A la mañana siguiente, Sango llevaba un bonito par de ojeras, así como su ahora inevitable delantal. Había llegado a casa muy tarde, había pasado la mayor parte de la noche anterior hablando con Kagome sobre los sentimientos de esta y la extraña reaparición de Kikyo en forma de orbe.

—Llegaste muy tarde anoche. Ni siquiera te escuché entrar.

 —Me quedé con Kagome hasta que se durmió. Inuyasha fue a ver cómo estaba e incluso le pidió emparejarse. Ya puedes imaginar el fruto de dicha discusión.

 Mientras preparaba el té de la mañana, Sango le contaba a Miroku algunos detalles de la velada pasada en casa de la sacerdotisa. 

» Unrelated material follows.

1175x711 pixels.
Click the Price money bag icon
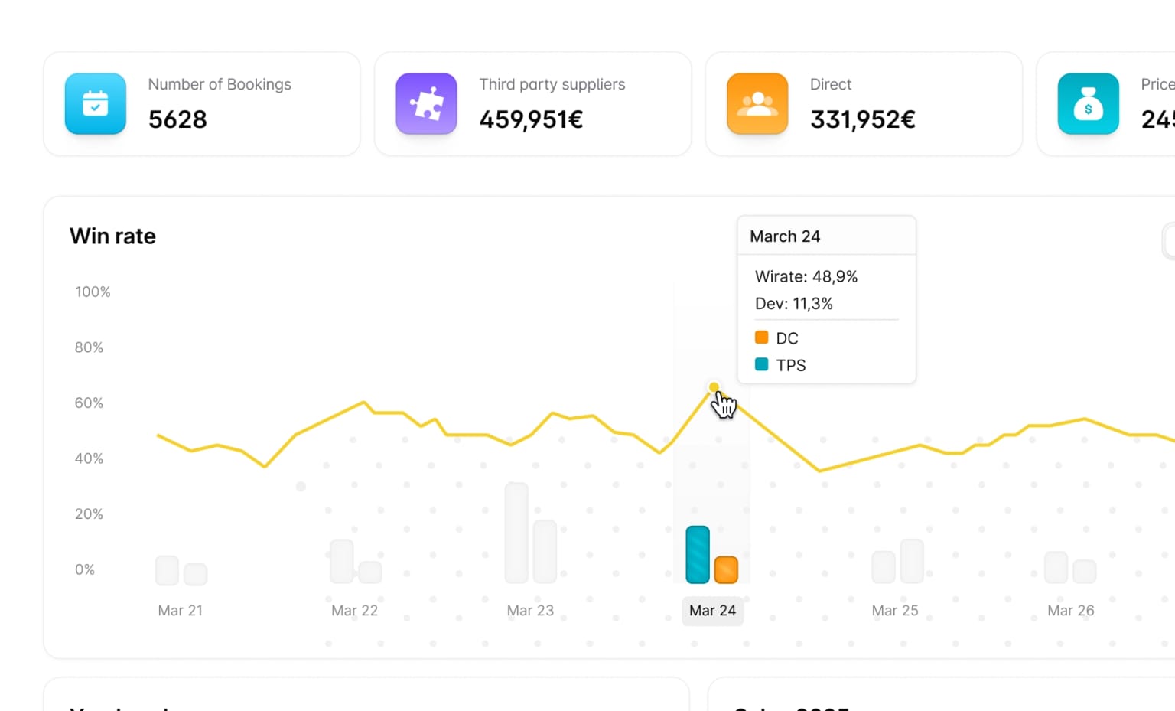point(1088,104)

—Nada bueno, a juzgar por tu cara hosca.

—¡Exacto! No sé lo que está en su mente, su cerebro todavía está en gelatina por Kikyo.

—Sé que tienes todas las razones del mundo para estar enojada con Inuyasha— dijo Miroku, frotándose los hombros—. Pero no puedes hacer mucho al respecto. 

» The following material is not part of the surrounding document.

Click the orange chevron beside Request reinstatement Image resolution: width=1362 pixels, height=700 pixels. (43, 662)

—Ah, lo sé Miroku. Pero ahora resulta que el alma Kikyo ha regresado al mundo de los vivos. Si no lo hubiese escuchado de la boca de Kagome no lo habría creído. También me preocupa Inuyasha. No te parece extraño que últimamente se comporte de forma esquiva, casi ni nos visita.

—¿Estás segura, cariño? —Miroku no cabía de asombro.

—Kagome jamás nos mentiría, ella no es así. 

—Tienes razón querida, más tarde buscaré a Inuyasha para ver si noto algo extraño. Tal vez sea solo coincidencia, y que su mal comportamiento seguramente se deba a su situación con la señorita Kagome.

—Ojalá y sea como dices. 

—Te preocupas demasiado Sanguito.  

Hoy estaba pensando en enviar a las chicas a con Rin y Shippo a visitar la señorita Kagome. Así podremos tener un momento a solas. 

La intención de Miroku fue inmediatamente captada por su esposa, quién no tardó en expresar su aprobación, mientras un gran sonrojo cubría su cara.

—Es una idea maravillosa.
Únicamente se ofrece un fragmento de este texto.